The last I attended I also performed- the night before I left Halifax. One year feels like a lifetime. Now here I am, ready to taste the TO scene for the first time. Black tank, black mini-skirt, and huge purple lightning bolt earrings I bought from a Halloween store. Shoes for dancing, face for smiling. The security guard obliges me to dump my water bottle, but that can be readily refilled from the sinks. Contrary to first impressions, I’m not here for sex, drugs, or even rock n’ roll. I’m here for my friends.
I’m front-stage for the tune-up. Can’t help it. Live music is more than an experience: it’s a process. A ritual, even. When Dylan asks for the vocals to be turned up, I know I’m at the right show. The Bandits jump into an energetic melody. I immediately jump too. You know music’s good when it gets you moving. You know a band’s good when you sing along for the first time. The Wet Bandits describe themselves as “basically a lot of whoas”, but they’re a hell of a lot more than that. Their three-vocal harmony is memorable, to be sure, but it’s their shamelessly poppy approach that elevates them to totally timeless. This is my music. This is what saved me when nothing else could. And it still does. When they finish, I have to cool off. I’m already slaked in sweat, and the night has only begun.
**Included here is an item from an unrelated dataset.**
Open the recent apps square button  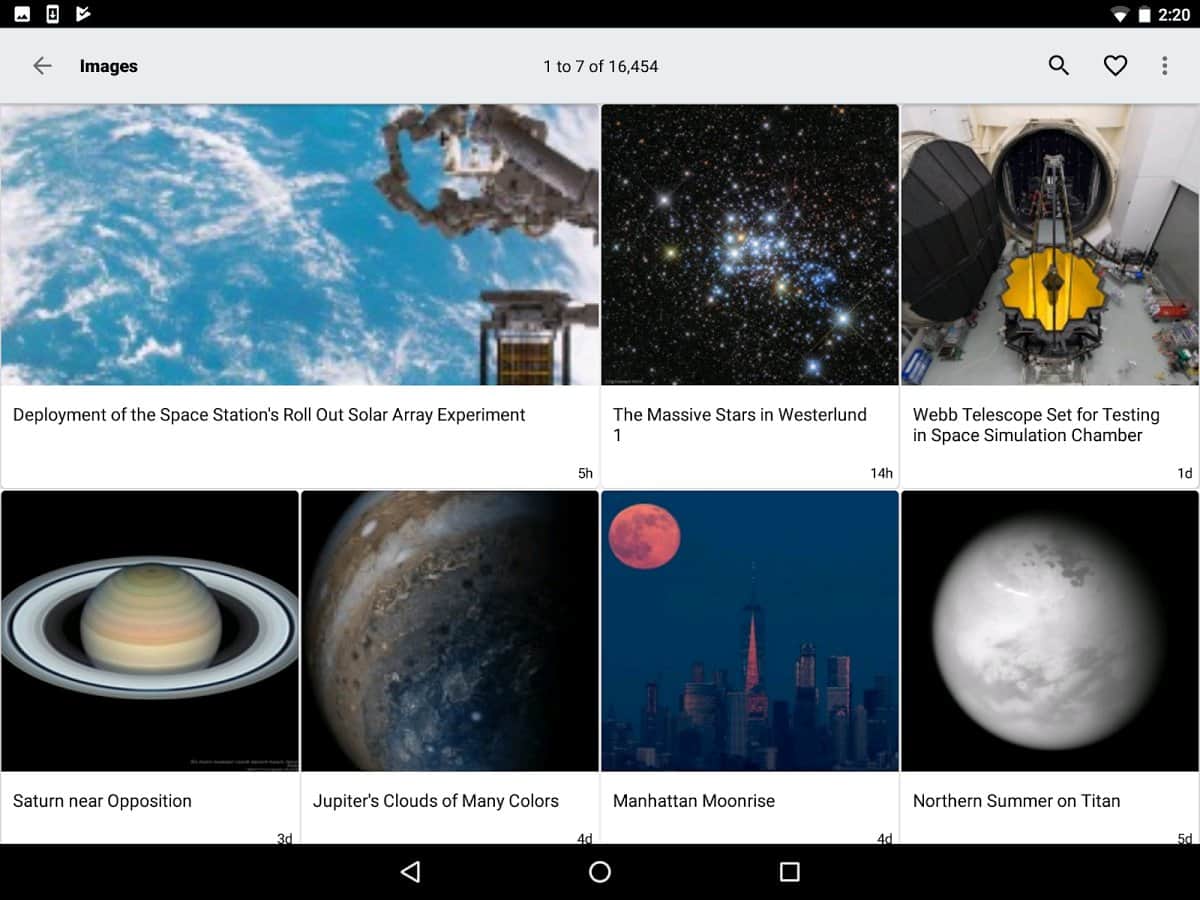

The Cathartics are ever true to their namesake. It’s been a year since I saw them perform- that very same show that also served as my goodbye. You have to see The Cathartics live. Only then will you understand. Thomas will inevitably strip down to his boxers, Becky will beat the drums into submission, and Jason (a newer addition to the line-up) will never fail to impress, if not for his rockstar sensibility, then for his awesome hair. This may not be the band I switch on for a chillses on Spotify. (I doubt the Cathartics are on Spotify, to begin with.) But for a live set, this is the stuff of magic. They describe themselves as psychotic pop-punk, but I would argue they channel all the glorious chaos of late 80s thrash and early 90s grunge. They’re a mess you don’t want to clean up. From the roar of approval when they finish their set, I sense the audience agrees. Afterward, I chill in the alley to watch new friends crack ciders, happy as ever with my water.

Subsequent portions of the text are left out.